*** Provided records ***
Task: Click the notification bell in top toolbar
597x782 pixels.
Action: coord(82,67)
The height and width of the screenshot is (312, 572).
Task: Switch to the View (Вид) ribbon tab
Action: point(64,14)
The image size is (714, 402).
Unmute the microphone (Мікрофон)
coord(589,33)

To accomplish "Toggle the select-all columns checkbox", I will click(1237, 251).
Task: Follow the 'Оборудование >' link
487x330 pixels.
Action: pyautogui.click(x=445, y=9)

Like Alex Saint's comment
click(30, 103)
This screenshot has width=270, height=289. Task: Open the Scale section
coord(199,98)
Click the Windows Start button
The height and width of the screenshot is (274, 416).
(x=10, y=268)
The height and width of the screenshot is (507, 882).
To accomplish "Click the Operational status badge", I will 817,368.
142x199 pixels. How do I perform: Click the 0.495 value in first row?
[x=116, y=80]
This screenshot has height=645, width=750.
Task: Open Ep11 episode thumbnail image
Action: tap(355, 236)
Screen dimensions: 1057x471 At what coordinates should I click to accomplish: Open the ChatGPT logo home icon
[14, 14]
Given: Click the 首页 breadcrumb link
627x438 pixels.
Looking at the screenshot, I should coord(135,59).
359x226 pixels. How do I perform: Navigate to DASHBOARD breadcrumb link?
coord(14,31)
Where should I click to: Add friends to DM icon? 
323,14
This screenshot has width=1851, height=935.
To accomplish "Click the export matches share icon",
***
_The problem_
Copy every line of the material above verbatim, from beginning to end, with no changes or omissions.

_Worked answer_
Task: Click the notification bell in top toolbar
597x782 pixels.
Action: coord(82,67)
The height and width of the screenshot is (312, 572).
Task: Switch to the View (Вид) ribbon tab
Action: point(64,14)
The image size is (714, 402).
Unmute the microphone (Мікрофон)
coord(589,33)

To accomplish "Toggle the select-all columns checkbox", I will click(1237, 251).
Task: Follow the 'Оборудование >' link
487x330 pixels.
Action: pyautogui.click(x=445, y=9)

Like Alex Saint's comment
click(30, 103)
This screenshot has width=270, height=289. Task: Open the Scale section
coord(199,98)
Click the Windows Start button
The height and width of the screenshot is (274, 416).
(x=10, y=268)
The height and width of the screenshot is (507, 882).
To accomplish "Click the Operational status badge", I will 817,368.
142x199 pixels. How do I perform: Click the 0.495 value in first row?
[x=116, y=80]
This screenshot has height=645, width=750.
Task: Open Ep11 episode thumbnail image
Action: tap(355, 236)
Screen dimensions: 1057x471 At what coordinates should I click to accomplish: Open the ChatGPT logo home icon
[14, 14]
Given: Click the 首页 breadcrumb link
627x438 pixels.
Looking at the screenshot, I should coord(135,59).
359x226 pixels. How do I perform: Navigate to DASHBOARD breadcrumb link?
coord(14,31)
Where should I click to: Add friends to DM icon? 
323,14
This screenshot has width=1851, height=935.
To accomplish "Click the export matches share icon",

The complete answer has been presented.